Aim 1
Reproduce the passage of the review below that runs from "The driving tension" to "very long time.", word for word.

Begin Reading passage

Edited by the ever-insightful Grace L. Dillon, Walking the Clouds is the first anthology to bring together writers from around the world representing not only their own tribal literature but also the burgeoning movement of Indigenous futurism. This inherently radical literature dares to project the Vanishing Indian, victim of genocide or modern despondency, far into the future and onto a genre that re-envisions the world through uniquely Indigenous perspectives. 



Walking the Clouds is not just an introduction to what Indigenous Futurism is, but a continuous attempt to create the subject of its study. To that end, the stories and excerpts are rather short with Dillon’s introduction and analysis defining and guiding us through the conceptual framework of each brief piece. The book is more an encyclopedia of ideas than a true collection of stories, providing a useful road map thorough previously scattered works while pointing out valuable sources to revisit.

The driving tension of this exploration is between what Indigenous futurism shares with science fiction and what it subverts. For Stephen Graham Jones, a self-proclaimed follower of “Blackfeet physics,” the time-bending, multidimensional quality of science fiction is simply an extension of tribal tradition. Neither Dillon nor I would go so far as to say all Indigenous literature is inherently science fiction, but what this anthology does reveal is that Indigenous science fiction is not new: it is simply a new way to group aspects that have shot through certain Indigenous literature and perceptions for a very long time.

Though Dillon points to these shared aspects, she is also quick to highlight the stark differences between a world centered on Western science and one on Indigenous knowledge. By choosing to lay claim to science fiction, the collection commits an ultimate act of appropriation by transforming a genre that has defined Western-American attitudes towards race, colonialism, and technology into a vehicle for Indigenous resistance. Aliens are no longer the racialized other of exotic worlds and the colonization of distant, presumed-empty lands no longer the central drama. Most importantly, Western technology is no longer revered as God but rather critiqued as a flawed method of interacting with nature.

We witness this war of worlds in Simon Ortiz’s contribution to the anthology, “Men on the Moon,” the story of an old Acoma man, Faustin, who turns on the television for the first time and watches the Apollo 11 rocket launch through snowy static. As he watches astronauts collect samples, Faustin laughs that the “American scientists went to search for knowledge on the moon and they brought back rocks.” When he asks his grandson what they want to learn from rocks, he is told the scientists want to know how the universe began. Faustin responds incredulously, “Hasn’t anyone told them?”

In Faustin’s eyes, the wonder of science and its ability to make anything possible — a theme in many science fiction stories — becomes skepticism and even ridicule of science’s attempt to “discover” what for many has already been found, much like the “New World” itself. Ortiz does not rely on how a Western notion of science can enhance his fiction, but instead reveals the fiction behind science’s claims to epistemological mastery. Ortiz’s story, “Men on the Moon,” is not in an anthology of science fiction because of its references to space and strange machines, it is there because of the process of estrangement whereby it challenges the precepts with which we classify “science” and “fiction”.

End Reading passage
Begin Entries

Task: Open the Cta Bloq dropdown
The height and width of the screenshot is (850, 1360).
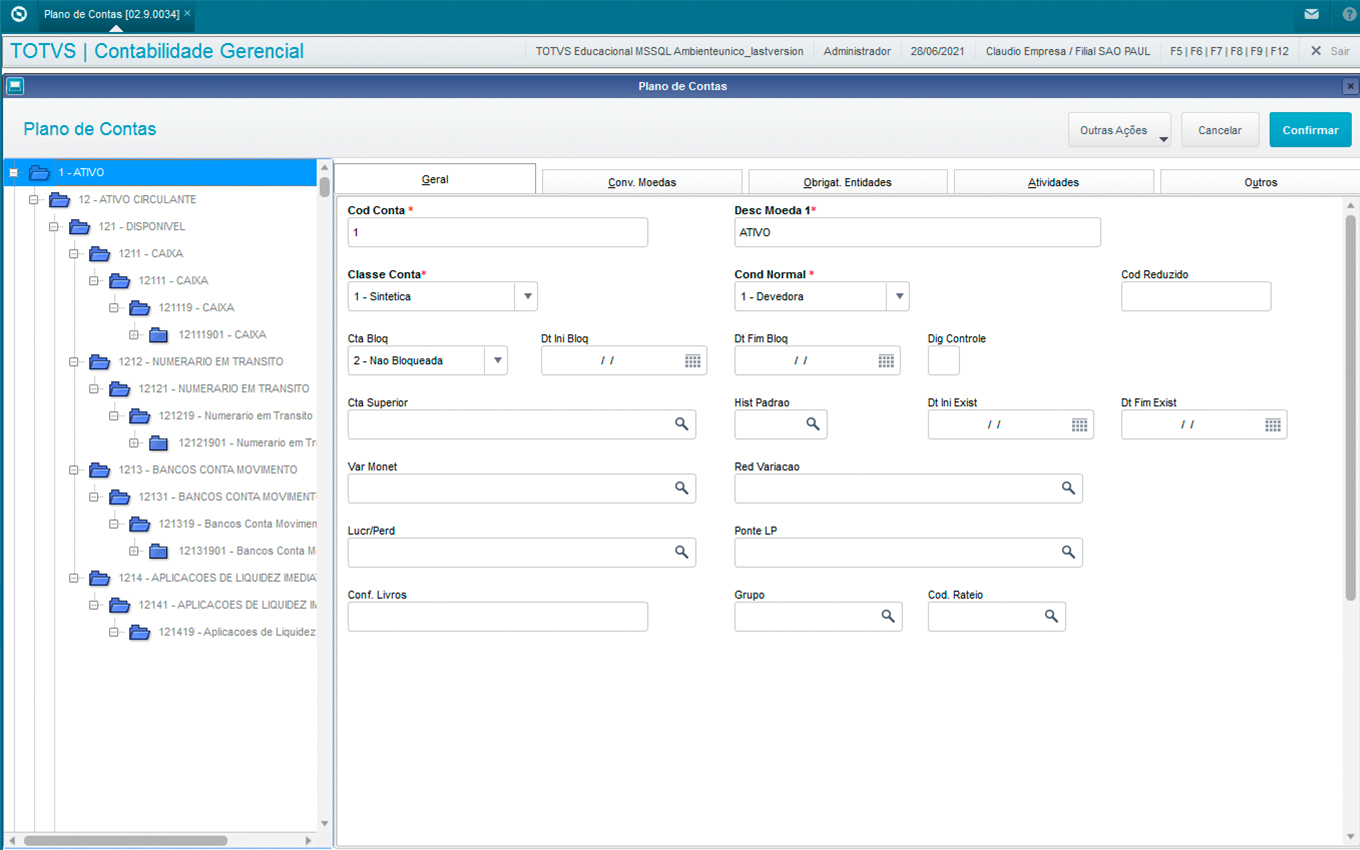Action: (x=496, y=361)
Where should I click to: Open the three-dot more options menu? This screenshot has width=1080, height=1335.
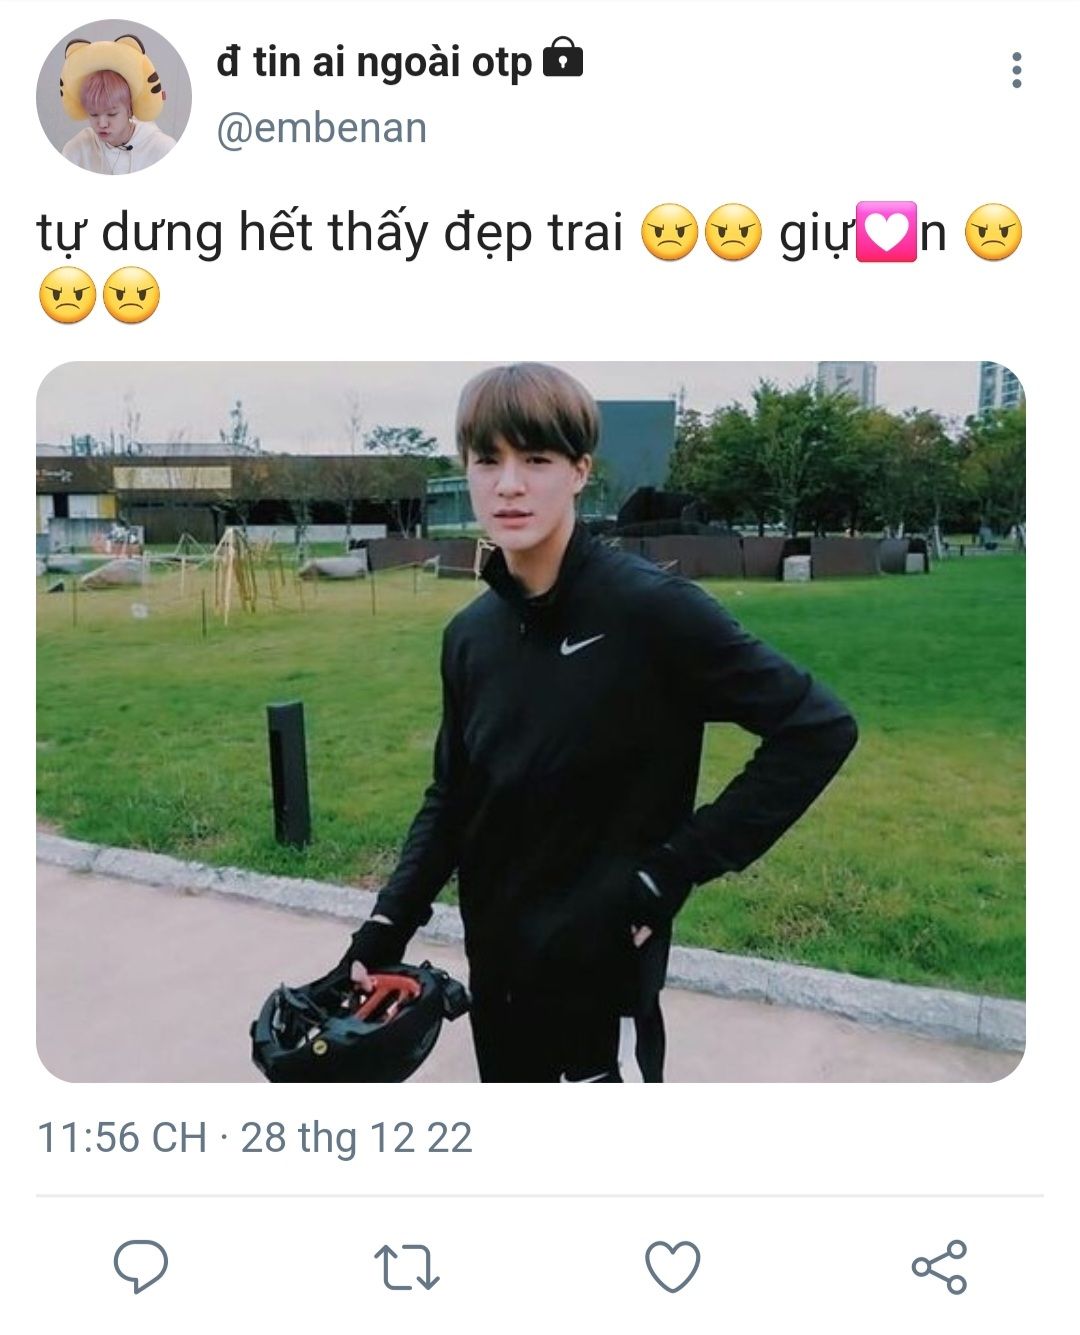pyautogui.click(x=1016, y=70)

End Entries
Begin Entries

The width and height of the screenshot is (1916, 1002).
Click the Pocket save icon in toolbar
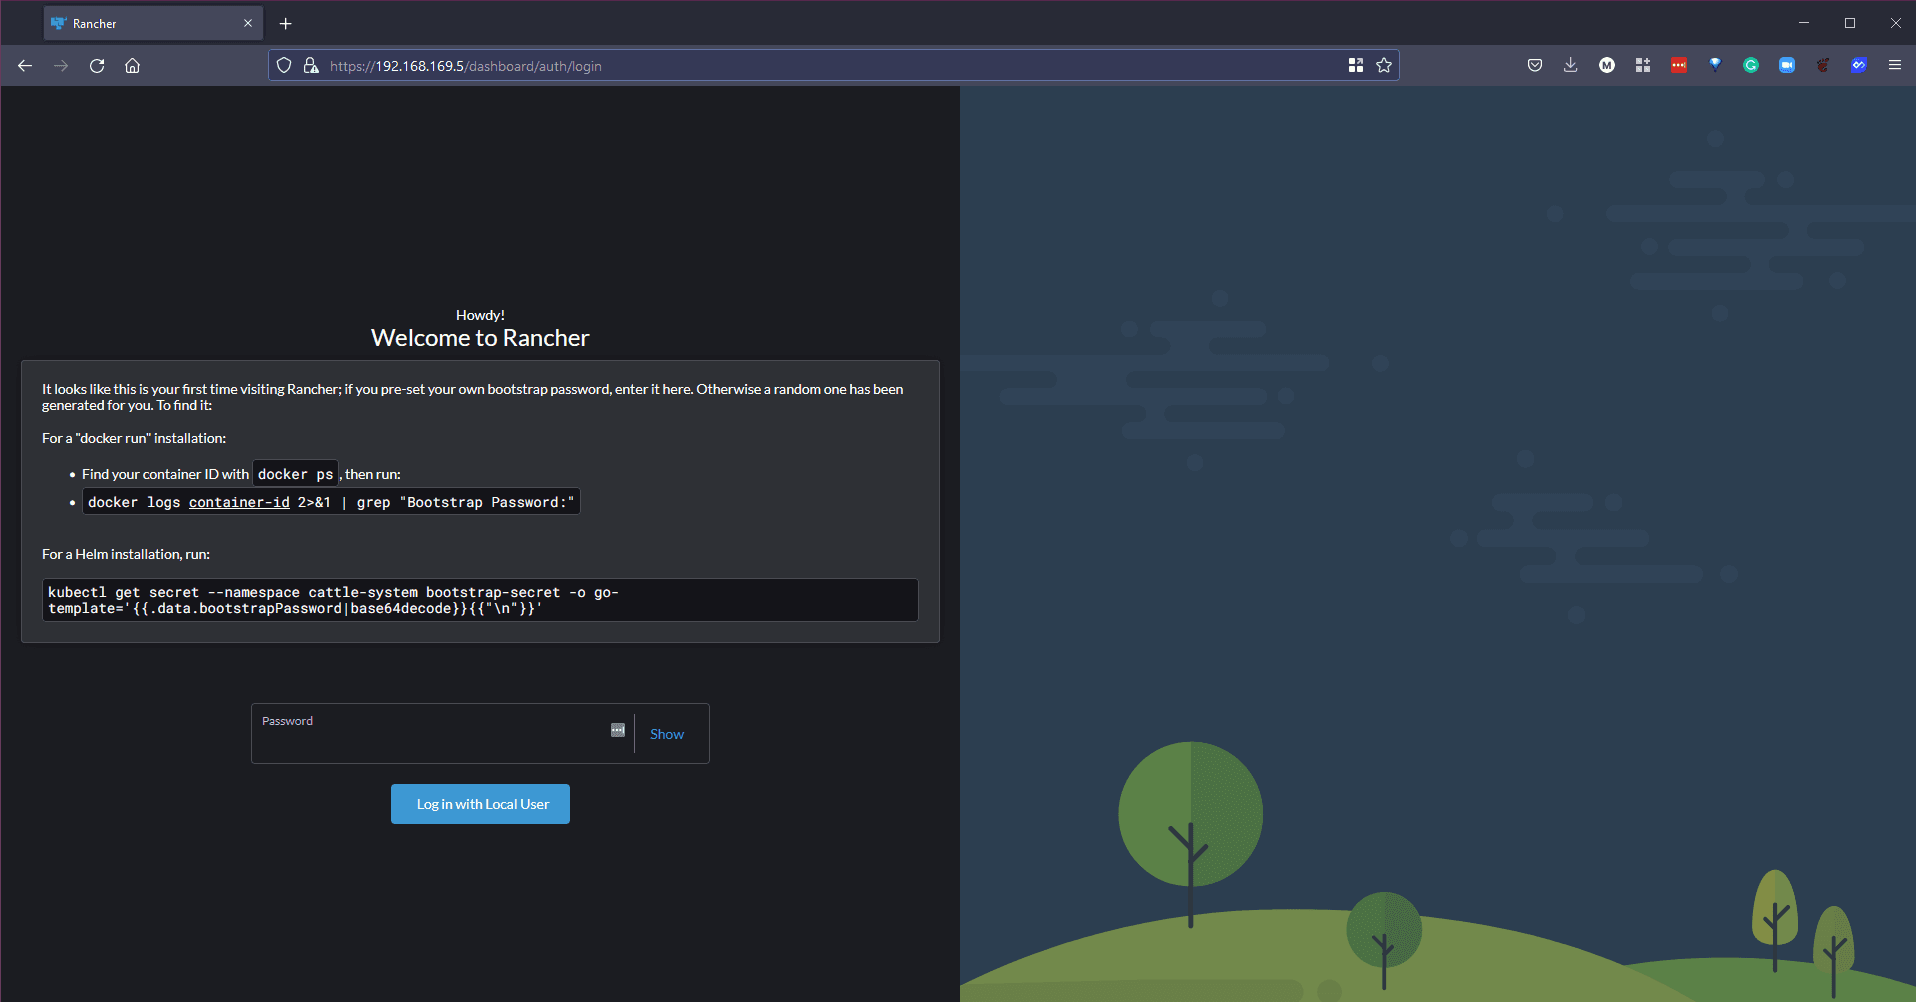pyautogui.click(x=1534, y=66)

End Entries

Aim 2
Transcribe the rows above from the line with "The width and" to the line with "pyautogui.click(x=1534, y=66)", leaving out the pictures.

Exercise solution 1
The driving tension of this exploration is between what Indigenous futurism shares with science fiction and what it subverts. For Stephen Graham Jones, a self-proclaimed follower of “Blackfeet physics,” the time-bending, multidimensional quality of science fiction is simply an extension of tribal tradition. Neither Dillon nor I would go so far as to say all Indigenous literature is inherently science fiction, but what this anthology does reveal is that Indigenous science fiction is not new: it is simply a new way to group aspects that have shot through certain Indigenous literature and perceptions for a very long time.

Exercise solution 2
The width and height of the screenshot is (1916, 1002).
Click the Pocket save icon in toolbar
pyautogui.click(x=1534, y=66)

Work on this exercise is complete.